*** THE INPUT ***
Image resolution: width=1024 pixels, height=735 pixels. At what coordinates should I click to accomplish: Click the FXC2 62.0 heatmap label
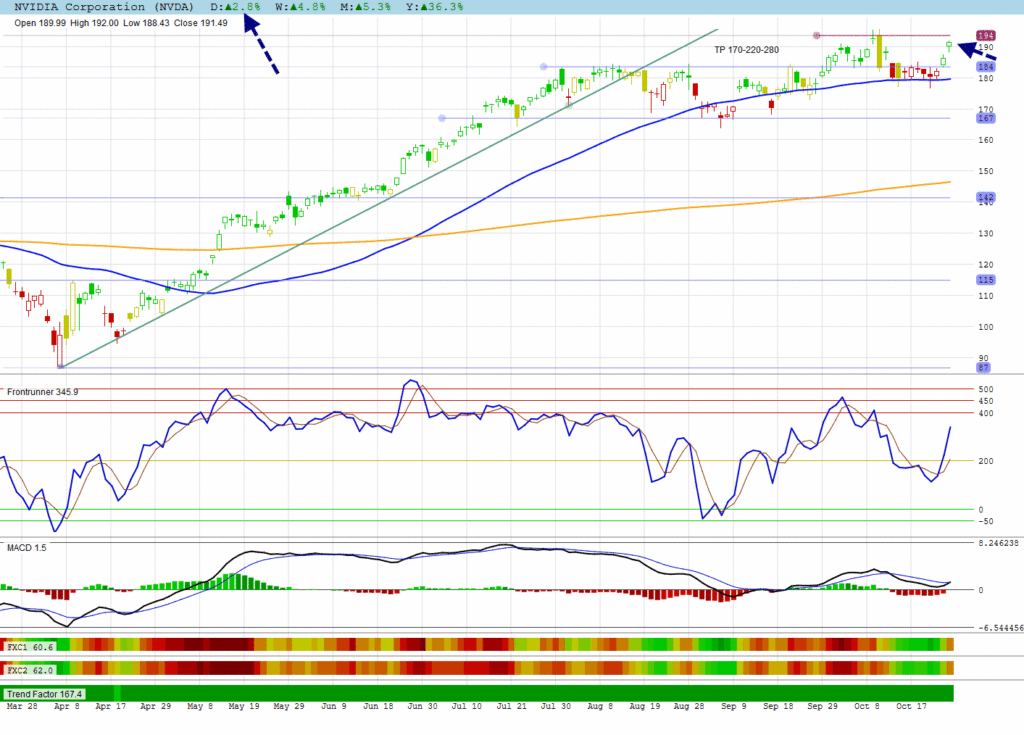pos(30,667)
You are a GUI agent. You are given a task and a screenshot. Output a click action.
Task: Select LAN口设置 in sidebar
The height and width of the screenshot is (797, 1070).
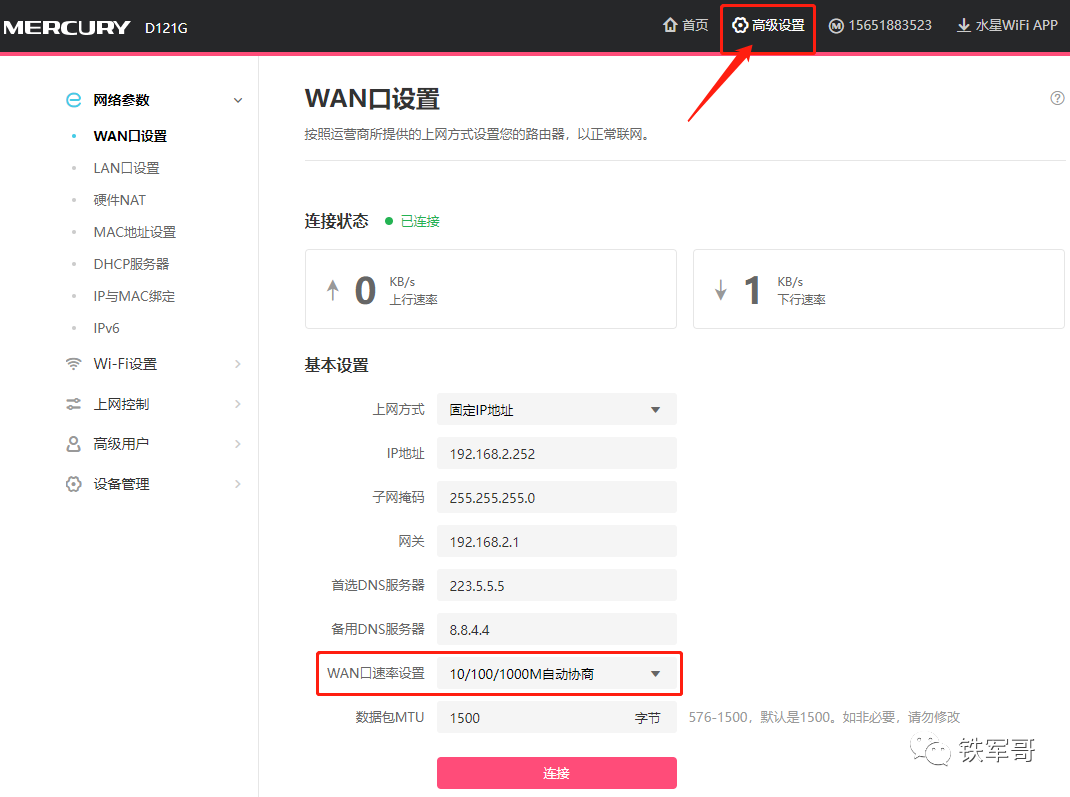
*** End of THE INPUT ***
* TASK BRIEF
Answer with a number only: how many lines above have the word "screenshot"?

* WRITTEN RESPONSE
2